Task objective
Pull out every line of the material below that contains the word "screenshot", copying each line in full.

Records shown
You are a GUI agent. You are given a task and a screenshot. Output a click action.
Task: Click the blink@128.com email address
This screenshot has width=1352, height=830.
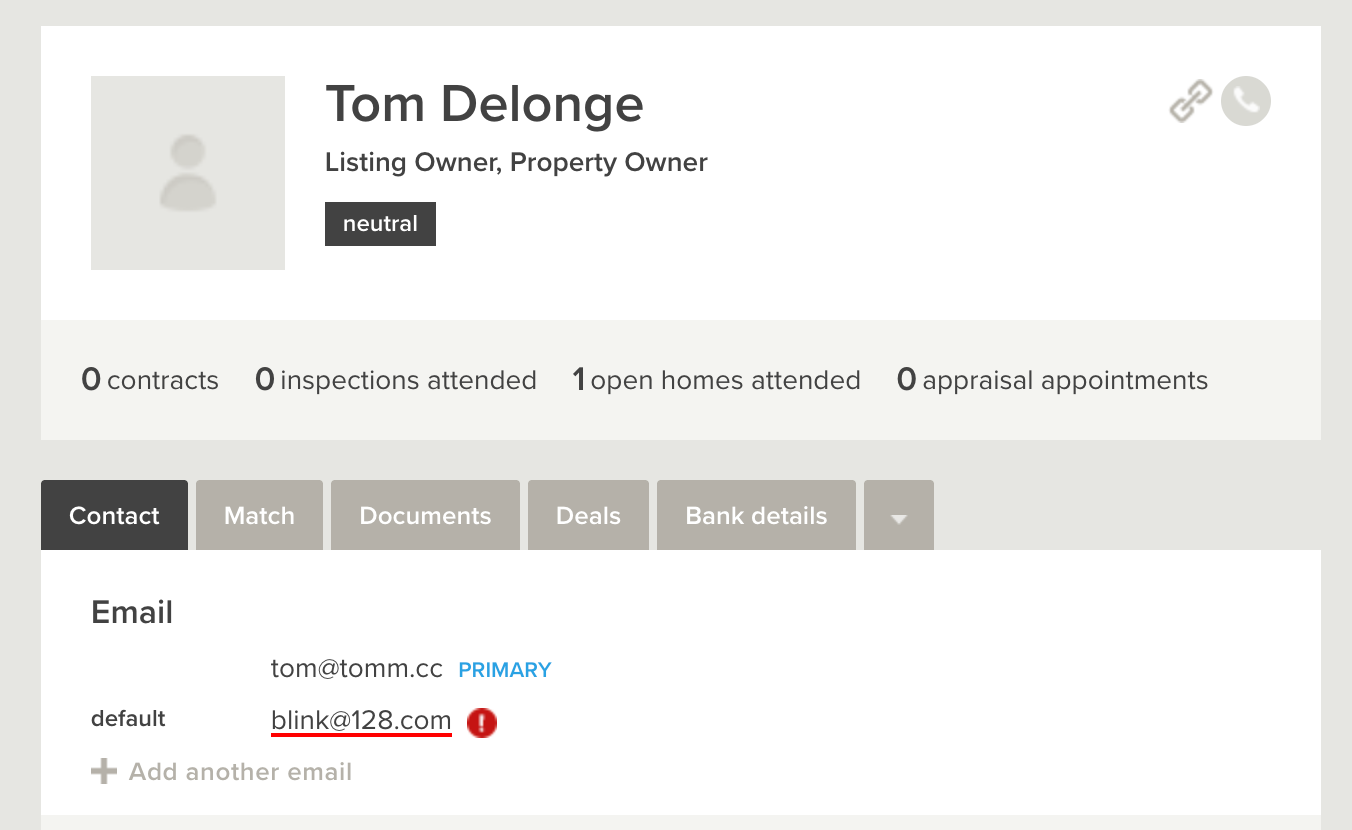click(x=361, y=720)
==
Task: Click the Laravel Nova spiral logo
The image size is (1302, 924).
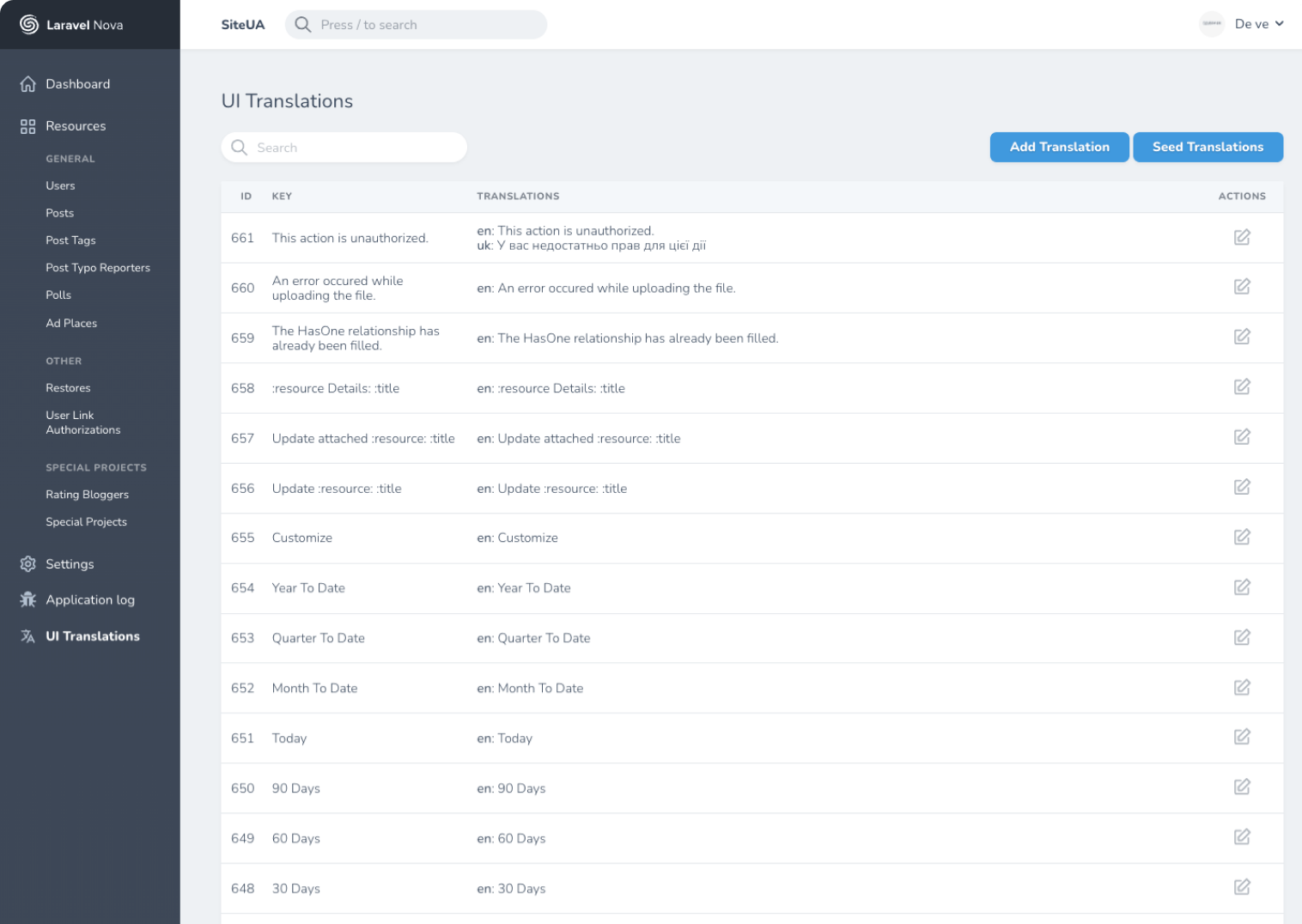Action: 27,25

Solution to the exercise
You are a GUI agent. You are given a task and a screenshot. Output a click action.
This screenshot has width=1352, height=830.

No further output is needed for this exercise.